Effective: March 9, 2026
By engaging MTHD Studio for any services you agree to the following terms. Please read them carefully. If you have questions, contact us at hello@mthd.studio.
MTHD Studio provides bespoke Shopify app development, design, and product strategy services to merchants on a project or retainer basis. The specific scope, deliverables, timeline, and fees for each engagement are defined in a Statement of Work (SOW) or service agreement signed by both parties before work begins. No work will commence without a countersigned SOW.
Fees are invoiced per the schedule in your SOW. Invoices are due within 14 days of issue unless otherwise agreed in writing. Overdue balances accrue a 1.5% monthly finance charge. MTHD Studio reserves the right to pause active work on any engagement where an invoice is more than 7 days past due, without prejudice to any other remedy.
We distinguish between two categories of intellectual property in every engagement.
Background IP means any tools, libraries, frameworks, methodologies, or code that MTHD Studio created prior to your engagement or develops independently of it — including foundational components, reusable modules, and core application architecture. MTHD Studio retains full ownership of all Background IP. Upon receipt of full payment, we grant you a perpetual, non-exclusive, royalty-free license to use the Background IP solely as incorporated into your deliverables. This license is non-transferable except in connection with a sale of your business.
Foreground IP means the client-specific configuration, business logic, design, and customization created exclusively for your engagement. Upon receipt of full payment, MTHD Studio assigns to you all rights, title, and interest in the Foreground IP.
This structure allows MTHD Studio to build on foundational work across engagements while ensuring that everything specific to your business remains entirely yours. Open-source components incorporated into deliverables remain subject to their respective licenses, which we will identify in your SOW.

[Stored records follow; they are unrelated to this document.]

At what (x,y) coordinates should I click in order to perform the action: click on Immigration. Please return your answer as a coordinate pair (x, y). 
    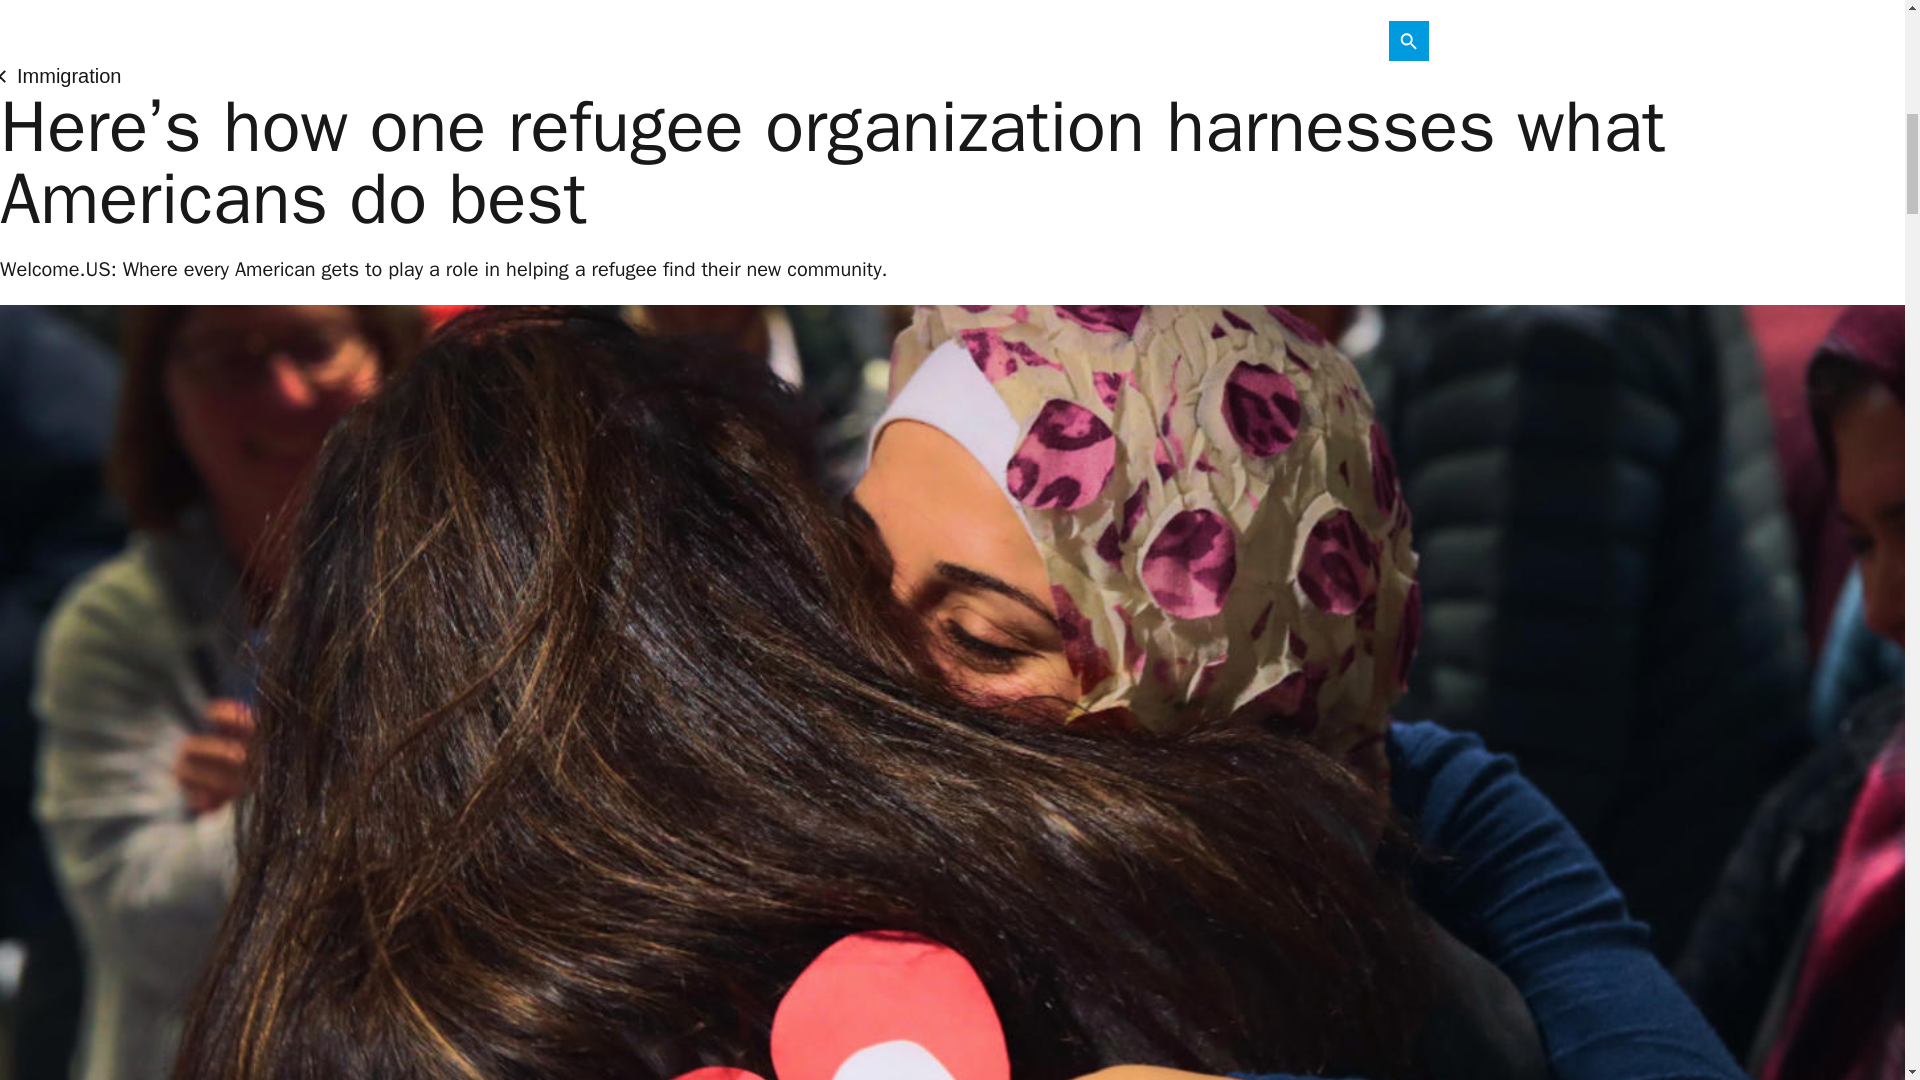
    Looking at the image, I should click on (60, 75).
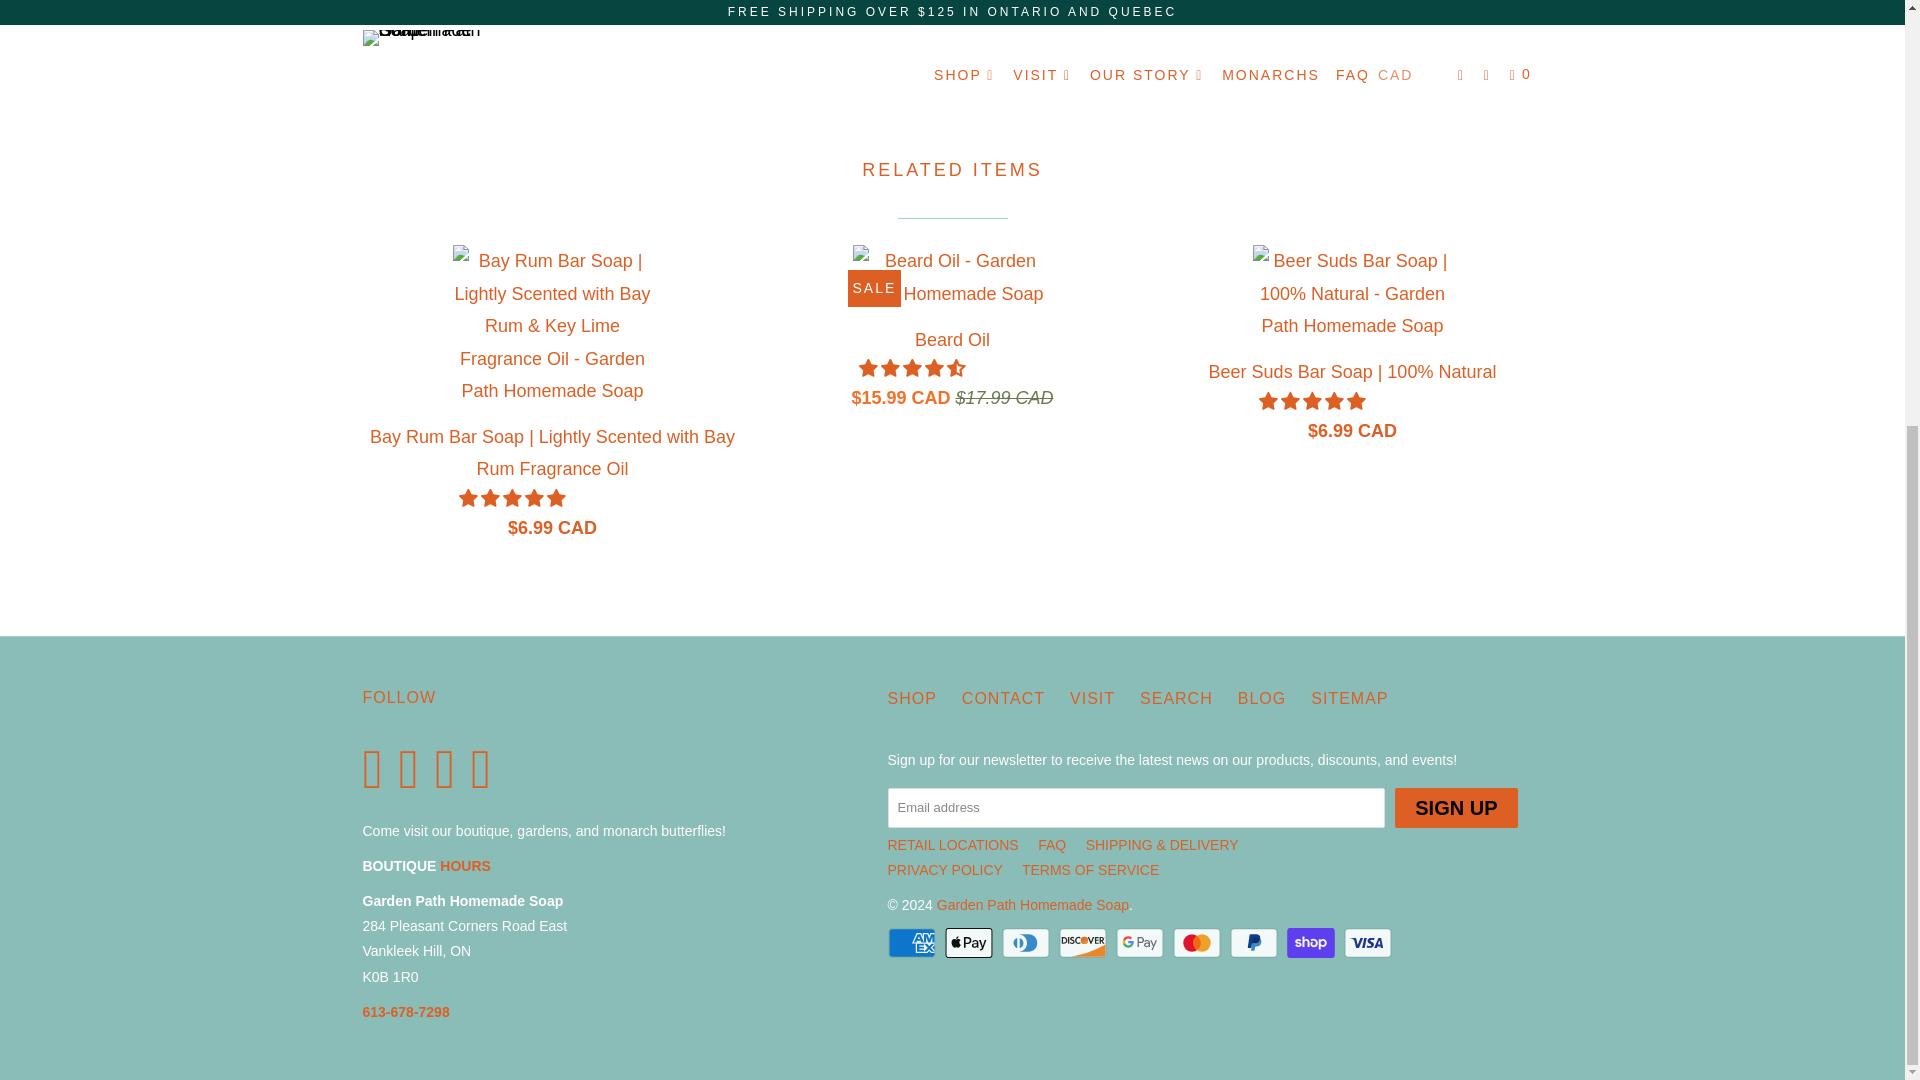  Describe the element at coordinates (1085, 942) in the screenshot. I see `Discover` at that location.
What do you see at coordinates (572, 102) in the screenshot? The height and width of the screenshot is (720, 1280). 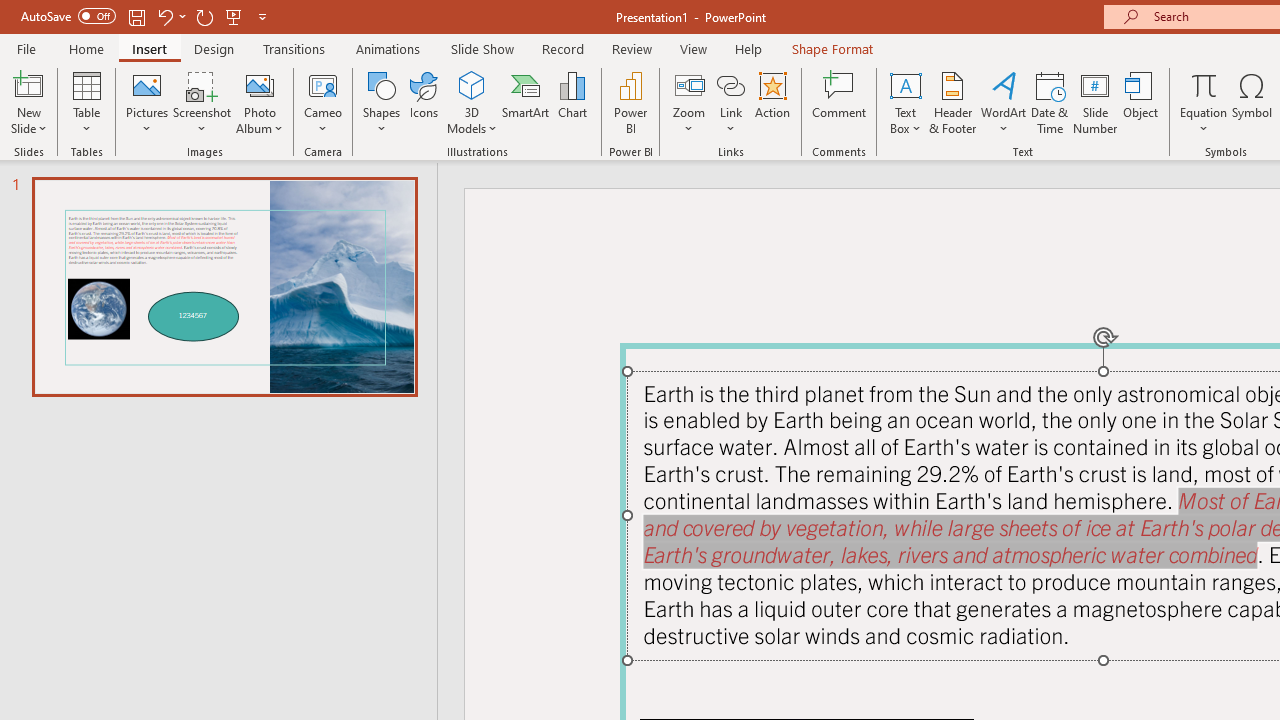 I see `Chart...` at bounding box center [572, 102].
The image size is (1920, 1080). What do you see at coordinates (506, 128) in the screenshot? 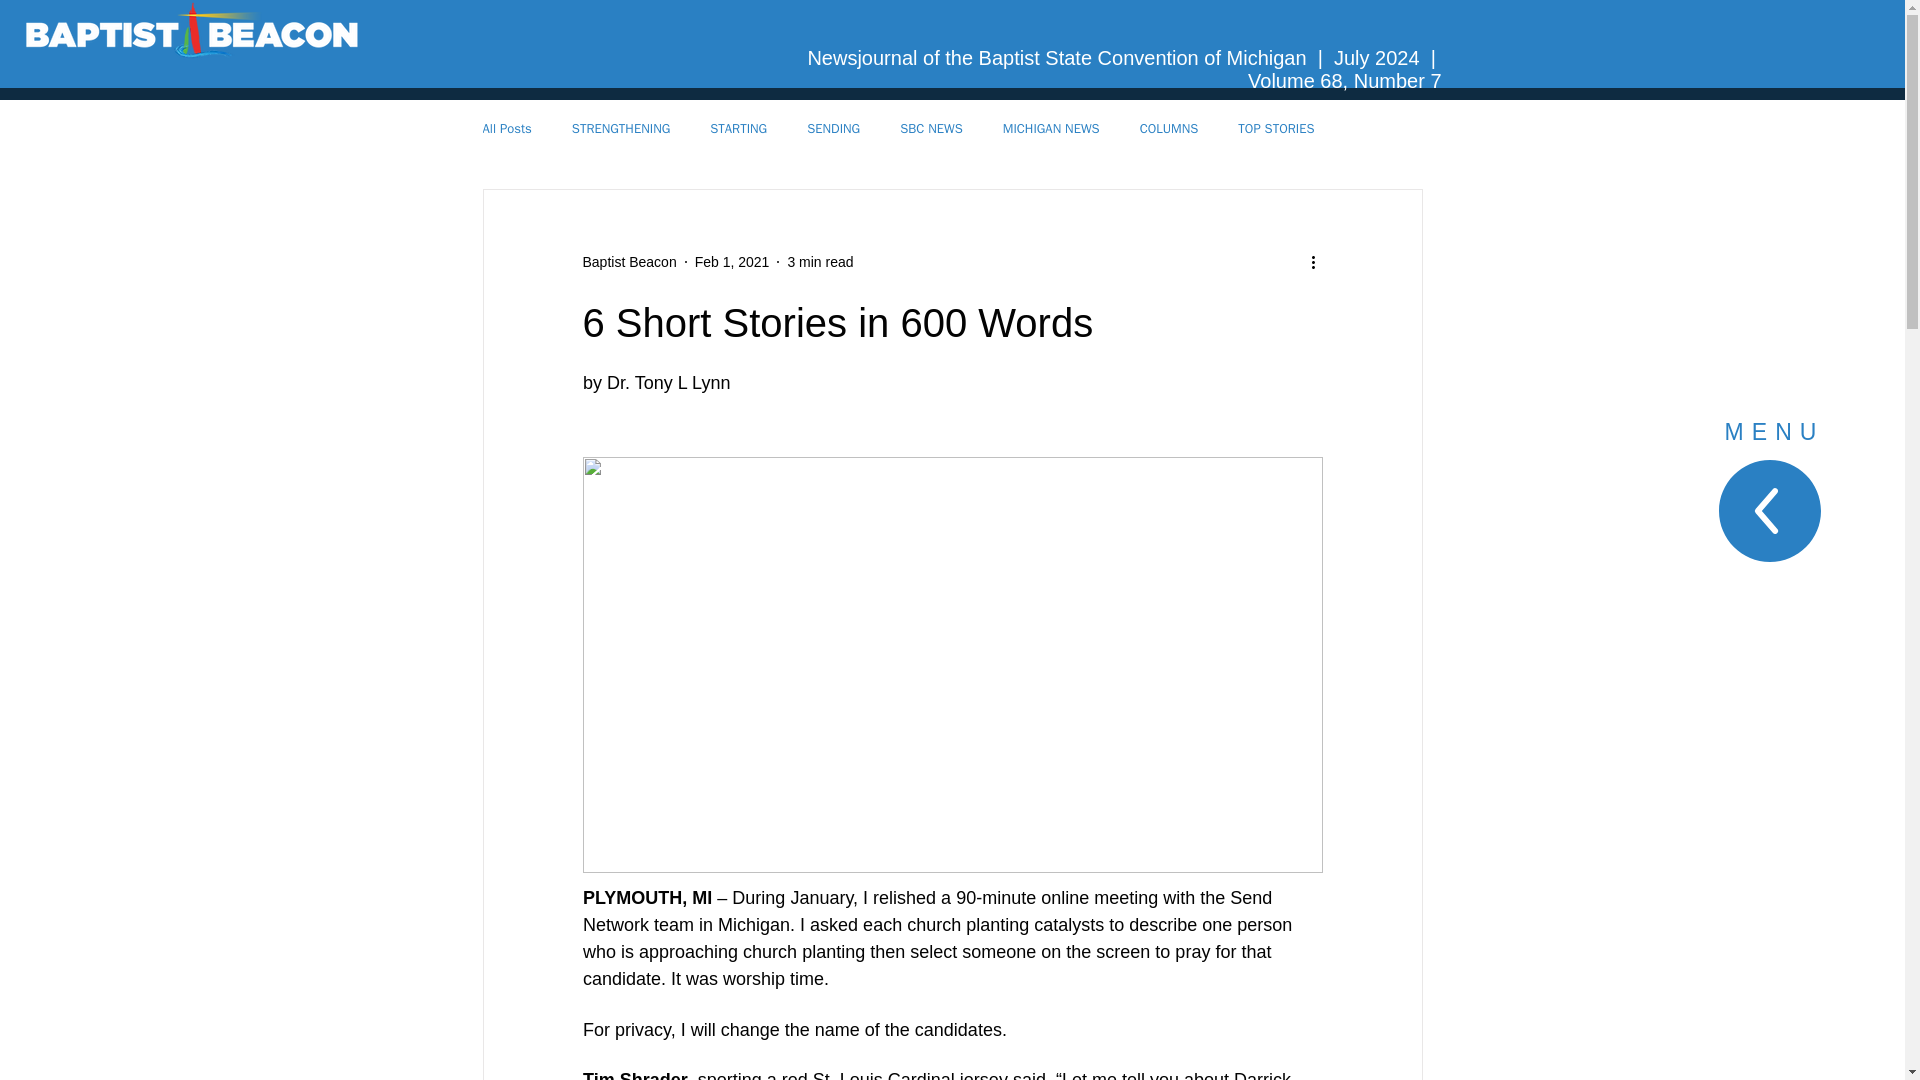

Each party agrees to hold the other's non-public information in strict confidence, to use it only in connection with the engagement, and not to disclose it to any third party without prior written consent — except as required by law or court order, provided the receiving party gives prompt written notice where permitted. This obligation survives termination of the engagement for three years.
MTHD Studio warrants that services will be performed in a professional and workmanlike manner consistent with industry standards. We do not warrant that deliverables will be entirely free of defects or operate without interruption, but we will promptly address any material defects reported within 30 days of delivery at no additional charge.
To the fullest extent permitted by applicable law, MTHD Studio's total cumulative liability for any claims arising out of or relating to these terms or an engagement — whether in contract, tort, or otherwise — shall not exceed the total fees paid by you in the three months immediately preceding the claim. In no event will either party be liable for indirect, incidental, special, or consequential damages.
Either party may terminate an engagement for convenience by providing 14 days written notice. You will be invoiced for all work completed and expenses incurred through the termination date, payable within 14 days. MTHD Studio may terminate immediately and without notice if you materially breach these terms and fail to cure that breach within 7 days of written notice.
The provisions on payment, intellectual property, confidentiality, warranties, liability, and governing law survive any termination.
We may update these terms periodically. We will notify you of material changes by email or by posting a prominent notice on our website at least 14 days before the changes take effect. Your continued use of our services after the effective date of any update constitutes acceptance of the revised terms. If you do not agree, you may terminate your engagement in accordance with the termination section above.
These terms and any disputes arising out of or relating to them or any engagement shall be governed by and construed in accordance with the laws of the state or jurisdiction in which MTHD Studio is registered, without regard to conflict-of-law principles. The parties consent to the exclusive jurisdiction of the courts of that jurisdiction.